Friday, 19 August 2016

Roast cod with Puy lentils and chilli-lemon dressing

Roast cod with Puy lentils and chilli-lemon dressing

From WW “irresistible Jan 2006”

Serves 4
4½ points per serving

200g Puy lentils
1 bay leaf
700ml vegetable stock or water
1 large red onion, sliced
4 x 150g cod fillets
Low fat cooking spray
50g watercress

Dressing
150g pot fat free plain yogurt
Small bunch fresh chives, chopped finely
Finely grated zest and juice of 1 lemon
1 red chilli, deseeded and chopped finely
¼ tsp artificial sweetener
Salt and pepper

Preheat the oven to Gas 7/220ºC

Place the lentils in a pan with the bay leaf anf stock or water and bring to the boil.  Partially cover with a lid and simmer for 30 minutes or until the lentils are just tender.  Drain away any liquid and discard the bay leaf.  Season to taste.
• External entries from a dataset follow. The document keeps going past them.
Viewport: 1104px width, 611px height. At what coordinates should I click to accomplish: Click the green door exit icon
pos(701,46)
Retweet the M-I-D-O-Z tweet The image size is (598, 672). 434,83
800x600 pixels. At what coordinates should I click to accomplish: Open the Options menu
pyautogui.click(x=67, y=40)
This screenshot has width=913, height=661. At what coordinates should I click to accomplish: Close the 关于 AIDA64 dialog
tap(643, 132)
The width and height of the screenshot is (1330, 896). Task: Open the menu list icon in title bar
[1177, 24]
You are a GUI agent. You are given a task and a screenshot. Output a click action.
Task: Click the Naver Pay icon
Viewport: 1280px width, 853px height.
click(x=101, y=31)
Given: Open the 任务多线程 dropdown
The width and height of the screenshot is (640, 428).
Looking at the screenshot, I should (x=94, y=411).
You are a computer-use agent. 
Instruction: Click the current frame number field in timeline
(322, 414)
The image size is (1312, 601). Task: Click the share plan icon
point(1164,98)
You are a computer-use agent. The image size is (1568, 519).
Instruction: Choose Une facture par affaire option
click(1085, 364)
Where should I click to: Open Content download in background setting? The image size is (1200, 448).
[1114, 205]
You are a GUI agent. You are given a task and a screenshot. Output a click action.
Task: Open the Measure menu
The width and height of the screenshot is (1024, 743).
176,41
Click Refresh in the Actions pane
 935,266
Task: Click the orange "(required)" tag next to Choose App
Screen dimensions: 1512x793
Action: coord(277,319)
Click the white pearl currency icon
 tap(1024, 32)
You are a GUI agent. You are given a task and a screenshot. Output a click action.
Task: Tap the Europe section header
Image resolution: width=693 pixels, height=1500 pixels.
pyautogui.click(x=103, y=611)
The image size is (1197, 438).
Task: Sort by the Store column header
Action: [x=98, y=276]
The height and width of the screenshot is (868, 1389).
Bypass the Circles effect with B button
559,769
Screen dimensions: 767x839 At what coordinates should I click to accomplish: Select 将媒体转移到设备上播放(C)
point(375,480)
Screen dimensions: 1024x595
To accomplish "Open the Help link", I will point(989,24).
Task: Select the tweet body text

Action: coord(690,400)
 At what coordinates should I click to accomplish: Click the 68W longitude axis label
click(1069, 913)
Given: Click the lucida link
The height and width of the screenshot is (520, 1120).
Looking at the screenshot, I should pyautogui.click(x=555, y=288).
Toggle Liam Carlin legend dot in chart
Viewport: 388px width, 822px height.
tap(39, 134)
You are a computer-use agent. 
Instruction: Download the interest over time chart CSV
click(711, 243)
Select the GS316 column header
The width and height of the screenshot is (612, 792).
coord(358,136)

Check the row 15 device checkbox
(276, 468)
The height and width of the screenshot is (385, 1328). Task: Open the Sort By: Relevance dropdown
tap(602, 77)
While the lentils are cooking, spread the onion out on a baking tray.  Season and spray with low fat spray before cooking for 10 minutes.  Sit the cod on top and roast for a further 6-8 minutes until the cod separates into flakes easily.

Mix the lentils with the watercress and red onion, divide between 4 plates and top with the cod.


Combine the dressing ingredients and drizzle over the cod to serve.